BRIEF: Repeat all of the entries, please, keeping each line exact.
__________________________________________________
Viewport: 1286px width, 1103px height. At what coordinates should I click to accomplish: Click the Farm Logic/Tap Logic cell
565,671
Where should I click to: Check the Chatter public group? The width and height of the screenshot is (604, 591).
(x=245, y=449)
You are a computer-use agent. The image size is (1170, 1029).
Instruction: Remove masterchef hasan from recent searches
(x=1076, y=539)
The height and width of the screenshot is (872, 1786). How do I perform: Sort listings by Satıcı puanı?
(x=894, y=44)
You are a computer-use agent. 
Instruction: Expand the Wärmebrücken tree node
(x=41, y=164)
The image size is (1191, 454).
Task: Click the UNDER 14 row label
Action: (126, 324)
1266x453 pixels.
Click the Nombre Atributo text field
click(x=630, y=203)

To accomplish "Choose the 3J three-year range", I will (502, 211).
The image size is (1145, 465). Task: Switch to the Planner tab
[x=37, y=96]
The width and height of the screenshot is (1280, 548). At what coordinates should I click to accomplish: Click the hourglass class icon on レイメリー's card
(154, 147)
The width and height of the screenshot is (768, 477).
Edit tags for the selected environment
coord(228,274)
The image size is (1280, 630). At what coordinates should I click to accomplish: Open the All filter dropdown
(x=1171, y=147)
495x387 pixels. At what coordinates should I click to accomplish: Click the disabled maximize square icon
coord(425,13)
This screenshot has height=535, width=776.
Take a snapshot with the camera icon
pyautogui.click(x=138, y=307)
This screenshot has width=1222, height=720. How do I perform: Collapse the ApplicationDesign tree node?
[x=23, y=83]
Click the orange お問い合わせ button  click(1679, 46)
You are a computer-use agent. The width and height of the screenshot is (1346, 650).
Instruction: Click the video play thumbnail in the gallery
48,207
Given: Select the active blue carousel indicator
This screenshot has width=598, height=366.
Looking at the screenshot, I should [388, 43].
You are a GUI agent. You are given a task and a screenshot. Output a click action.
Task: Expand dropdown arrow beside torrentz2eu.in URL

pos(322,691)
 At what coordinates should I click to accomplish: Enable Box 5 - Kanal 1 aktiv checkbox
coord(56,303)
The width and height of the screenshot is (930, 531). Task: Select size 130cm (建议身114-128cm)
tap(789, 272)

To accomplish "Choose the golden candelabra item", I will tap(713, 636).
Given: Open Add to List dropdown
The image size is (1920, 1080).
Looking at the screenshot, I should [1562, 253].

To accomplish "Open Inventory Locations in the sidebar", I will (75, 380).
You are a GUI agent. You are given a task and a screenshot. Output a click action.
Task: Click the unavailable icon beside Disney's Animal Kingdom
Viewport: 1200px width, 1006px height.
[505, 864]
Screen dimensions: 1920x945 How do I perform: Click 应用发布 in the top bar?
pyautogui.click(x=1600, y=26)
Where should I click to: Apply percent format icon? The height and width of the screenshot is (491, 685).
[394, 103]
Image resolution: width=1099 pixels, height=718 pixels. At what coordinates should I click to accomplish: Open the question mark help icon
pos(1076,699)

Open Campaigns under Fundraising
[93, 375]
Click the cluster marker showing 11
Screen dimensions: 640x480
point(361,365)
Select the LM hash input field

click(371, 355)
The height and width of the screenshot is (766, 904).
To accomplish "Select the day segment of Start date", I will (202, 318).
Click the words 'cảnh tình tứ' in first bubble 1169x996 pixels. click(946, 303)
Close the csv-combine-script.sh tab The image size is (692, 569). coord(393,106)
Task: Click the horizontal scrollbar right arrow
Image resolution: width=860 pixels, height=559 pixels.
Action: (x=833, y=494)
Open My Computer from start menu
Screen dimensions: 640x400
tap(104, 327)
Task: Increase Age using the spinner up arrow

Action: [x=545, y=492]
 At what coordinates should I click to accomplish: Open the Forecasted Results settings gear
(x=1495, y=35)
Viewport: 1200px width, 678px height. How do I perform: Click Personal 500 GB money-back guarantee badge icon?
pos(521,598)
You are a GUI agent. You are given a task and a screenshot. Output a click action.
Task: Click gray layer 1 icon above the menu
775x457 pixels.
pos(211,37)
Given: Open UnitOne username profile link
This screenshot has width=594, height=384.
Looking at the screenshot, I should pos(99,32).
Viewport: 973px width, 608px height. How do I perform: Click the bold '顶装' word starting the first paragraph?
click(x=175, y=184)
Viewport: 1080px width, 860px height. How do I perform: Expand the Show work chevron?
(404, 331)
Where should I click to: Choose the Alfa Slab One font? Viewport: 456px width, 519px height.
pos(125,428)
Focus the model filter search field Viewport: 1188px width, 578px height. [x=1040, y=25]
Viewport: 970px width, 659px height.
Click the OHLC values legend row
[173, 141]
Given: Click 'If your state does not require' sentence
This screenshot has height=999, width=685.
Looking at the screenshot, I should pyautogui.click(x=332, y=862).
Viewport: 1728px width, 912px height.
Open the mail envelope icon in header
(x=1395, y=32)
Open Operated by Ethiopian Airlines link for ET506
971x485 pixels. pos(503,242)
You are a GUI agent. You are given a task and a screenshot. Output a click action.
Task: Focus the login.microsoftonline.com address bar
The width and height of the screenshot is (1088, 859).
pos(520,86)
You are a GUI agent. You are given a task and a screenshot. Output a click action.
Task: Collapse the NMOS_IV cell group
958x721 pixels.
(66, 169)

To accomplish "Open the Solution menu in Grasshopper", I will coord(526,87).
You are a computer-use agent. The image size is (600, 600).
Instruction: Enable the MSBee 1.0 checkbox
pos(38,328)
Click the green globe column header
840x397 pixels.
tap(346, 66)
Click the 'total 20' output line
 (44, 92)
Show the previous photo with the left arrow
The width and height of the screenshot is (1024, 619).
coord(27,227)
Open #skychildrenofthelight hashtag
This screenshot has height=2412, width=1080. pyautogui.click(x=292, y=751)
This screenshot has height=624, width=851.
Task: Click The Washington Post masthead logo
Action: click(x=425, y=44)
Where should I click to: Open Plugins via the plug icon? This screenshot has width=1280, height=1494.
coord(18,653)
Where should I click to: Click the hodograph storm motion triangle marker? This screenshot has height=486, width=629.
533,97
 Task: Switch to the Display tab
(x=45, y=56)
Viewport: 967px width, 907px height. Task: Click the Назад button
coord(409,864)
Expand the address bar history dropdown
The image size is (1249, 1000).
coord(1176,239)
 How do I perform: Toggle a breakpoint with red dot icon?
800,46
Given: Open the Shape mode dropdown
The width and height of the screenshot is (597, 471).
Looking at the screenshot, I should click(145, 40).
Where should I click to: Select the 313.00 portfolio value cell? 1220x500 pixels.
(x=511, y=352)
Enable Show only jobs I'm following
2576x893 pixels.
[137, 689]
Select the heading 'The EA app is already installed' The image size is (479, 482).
__________________________________________________
EXERCISE RESULT:
Viewport: 1286px width, 1103px height. At what coordinates should I click to accomplish: Click the Farm Logic/Tap Logic cell
565,671
Where should I click to: Check the Chatter public group? The width and height of the screenshot is (604, 591).
(x=245, y=449)
You are a computer-use agent. The image size is (1170, 1029).
Instruction: Remove masterchef hasan from recent searches
(x=1076, y=539)
The height and width of the screenshot is (872, 1786). How do I perform: Sort listings by Satıcı puanı?
(x=894, y=44)
You are a computer-use agent. 
Instruction: Expand the Wärmebrücken tree node
(x=41, y=164)
The image size is (1191, 454).
Task: Click the UNDER 14 row label
Action: (126, 324)
1266x453 pixels.
Click the Nombre Atributo text field
click(x=630, y=203)

To accomplish "Choose the 3J three-year range", I will (502, 211).
The image size is (1145, 465). Task: Switch to the Planner tab
[x=37, y=96]
The width and height of the screenshot is (1280, 548). At what coordinates should I click to accomplish: Click the hourglass class icon on レイメリー's card
(154, 147)
The width and height of the screenshot is (768, 477).
Edit tags for the selected environment
coord(228,274)
The image size is (1280, 630). At what coordinates should I click to accomplish: Open the All filter dropdown
(x=1171, y=147)
495x387 pixels. At what coordinates should I click to accomplish: Click the disabled maximize square icon
coord(425,13)
This screenshot has height=535, width=776.
Take a snapshot with the camera icon
pyautogui.click(x=138, y=307)
This screenshot has width=1222, height=720. How do I perform: Collapse the ApplicationDesign tree node?
[x=23, y=83]
Click the orange お問い合わせ button  click(1679, 46)
You are a computer-use agent. The width and height of the screenshot is (1346, 650).
Instruction: Click the video play thumbnail in the gallery
48,207
Given: Select the active blue carousel indicator
This screenshot has width=598, height=366.
Looking at the screenshot, I should [388, 43].
You are a GUI agent. You are given a task and a screenshot. Output a click action.
Task: Expand dropdown arrow beside torrentz2eu.in URL

pos(322,691)
 At what coordinates should I click to accomplish: Enable Box 5 - Kanal 1 aktiv checkbox
coord(56,303)
The width and height of the screenshot is (930, 531). Task: Select size 130cm (建议身114-128cm)
tap(789, 272)

To accomplish "Choose the golden candelabra item", I will tap(713, 636).
Given: Open Add to List dropdown
The image size is (1920, 1080).
Looking at the screenshot, I should [1562, 253].

To accomplish "Open Inventory Locations in the sidebar", I will (75, 380).
You are a GUI agent. You are given a task and a screenshot. Output a click action.
Task: Click the unavailable icon beside Disney's Animal Kingdom
Viewport: 1200px width, 1006px height.
[505, 864]
Screen dimensions: 1920x945 How do I perform: Click 应用发布 in the top bar?
pyautogui.click(x=1600, y=26)
Where should I click to: Apply percent format icon? The height and width of the screenshot is (491, 685).
[394, 103]
Image resolution: width=1099 pixels, height=718 pixels. At what coordinates should I click to accomplish: Open the question mark help icon
pos(1076,699)

Open Campaigns under Fundraising
[93, 375]
Click the cluster marker showing 11
Screen dimensions: 640x480
point(361,365)
Select the LM hash input field

click(371, 355)
The height and width of the screenshot is (766, 904).
To accomplish "Select the day segment of Start date", I will (202, 318).
Click the words 'cảnh tình tứ' in first bubble 1169x996 pixels. click(946, 303)
Close the csv-combine-script.sh tab The image size is (692, 569). coord(393,106)
Task: Click the horizontal scrollbar right arrow
Image resolution: width=860 pixels, height=559 pixels.
Action: (x=833, y=494)
Open My Computer from start menu
Screen dimensions: 640x400
tap(104, 327)
Task: Increase Age using the spinner up arrow

Action: [x=545, y=492]
 At what coordinates should I click to accomplish: Open the Forecasted Results settings gear
(x=1495, y=35)
Viewport: 1200px width, 678px height. How do I perform: Click Personal 500 GB money-back guarantee badge icon?
pos(521,598)
You are a GUI agent. You are given a task and a screenshot. Output a click action.
Task: Click gray layer 1 icon above the menu
775x457 pixels.
pos(211,37)
Given: Open UnitOne username profile link
This screenshot has width=594, height=384.
Looking at the screenshot, I should pos(99,32).
Viewport: 973px width, 608px height. How do I perform: Click the bold '顶装' word starting the first paragraph?
click(x=175, y=184)
Viewport: 1080px width, 860px height. How do I perform: Expand the Show work chevron?
(404, 331)
Where should I click to: Choose the Alfa Slab One font? Viewport: 456px width, 519px height.
pos(125,428)
Focus the model filter search field Viewport: 1188px width, 578px height. [x=1040, y=25]
Viewport: 970px width, 659px height.
Click the OHLC values legend row
[173, 141]
Given: Click 'If your state does not require' sentence
This screenshot has height=999, width=685.
Looking at the screenshot, I should pyautogui.click(x=332, y=862).
Viewport: 1728px width, 912px height.
Open the mail envelope icon in header
(x=1395, y=32)
Open Operated by Ethiopian Airlines link for ET506
971x485 pixels. pos(503,242)
You are a GUI agent. You are given a task and a screenshot. Output a click action.
Task: Focus the login.microsoftonline.com address bar
The width and height of the screenshot is (1088, 859).
pos(520,86)
You are a GUI agent. You are given a task and a screenshot. Output a click action.
Task: Collapse the NMOS_IV cell group
958x721 pixels.
(66, 169)

To accomplish "Open the Solution menu in Grasshopper", I will coord(526,87).
You are a computer-use agent. The image size is (600, 600).
Instruction: Enable the MSBee 1.0 checkbox
pos(38,328)
Click the green globe column header
840x397 pixels.
tap(346, 66)
Click the 'total 20' output line
 (44, 92)
Show the previous photo with the left arrow
The width and height of the screenshot is (1024, 619).
coord(27,227)
Open #skychildrenofthelight hashtag
This screenshot has height=2412, width=1080. pyautogui.click(x=292, y=751)
This screenshot has height=624, width=851.
Task: Click The Washington Post masthead logo
Action: click(x=425, y=44)
Where should I click to: Open Plugins via the plug icon? This screenshot has width=1280, height=1494.
coord(18,653)
Where should I click to: Click the hodograph storm motion triangle marker? This screenshot has height=486, width=629.
533,97
 Task: Switch to the Display tab
(x=45, y=56)
Viewport: 967px width, 907px height. Task: Click the Назад button
coord(409,864)
Expand the address bar history dropdown
The image size is (1249, 1000).
coord(1176,239)
 How do I perform: Toggle a breakpoint with red dot icon?
800,46
Given: Open the Shape mode dropdown
The width and height of the screenshot is (597, 471).
Looking at the screenshot, I should click(145, 40).
Where should I click to: Select the 313.00 portfolio value cell? 1220x500 pixels.
(x=511, y=352)
Enable Show only jobs I'm following
2576x893 pixels.
[137, 689]
Select the heading 'The EA app is already installed' The image size is (479, 482).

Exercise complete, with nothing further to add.